Work request: Without the pictures, print the lines from the one holding "Viewport: 962px width, 590px height." through the last line below, both included, exactly as they stand.

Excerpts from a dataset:
····················
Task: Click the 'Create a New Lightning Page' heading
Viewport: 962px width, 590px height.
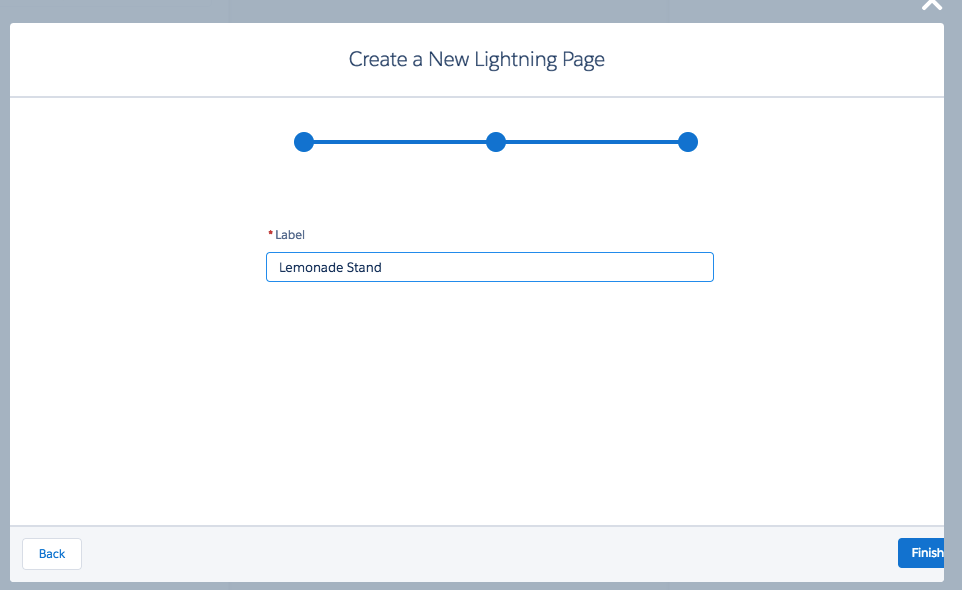Action: coord(476,59)
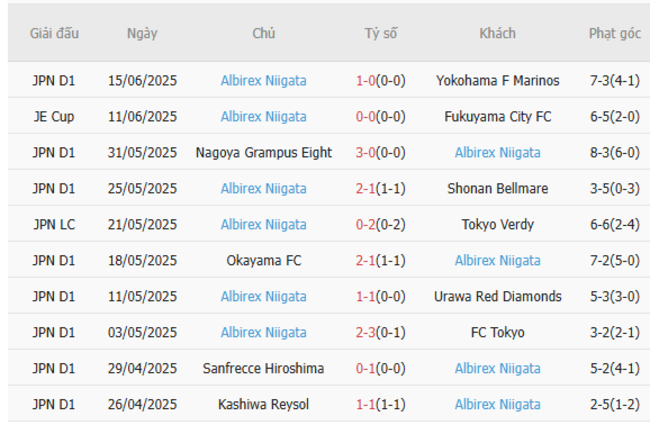The height and width of the screenshot is (425, 650).
Task: Click the 2-3(0-1) score versus FC Tokyo
Action: 380,333
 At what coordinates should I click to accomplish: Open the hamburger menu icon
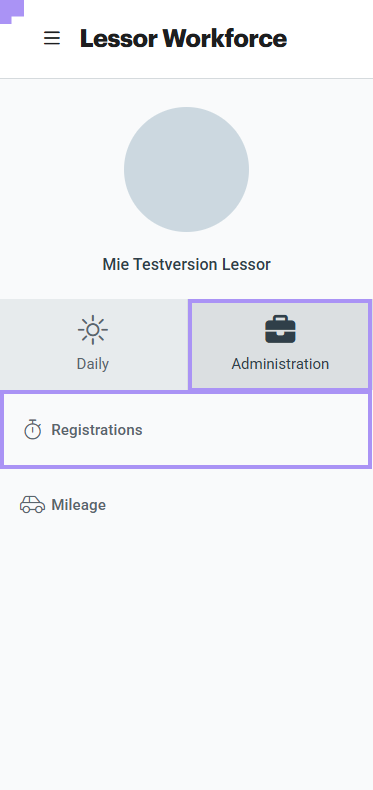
····················
Final answer:
Viewport: 962px width, 590px height.
Action: coord(476,59)
The height and width of the screenshot is (425, 650).
Task: Click the 2-3(0-1) score versus FC Tokyo
Action: 380,333
 At what coordinates should I click to accomplish: Open the hamburger menu icon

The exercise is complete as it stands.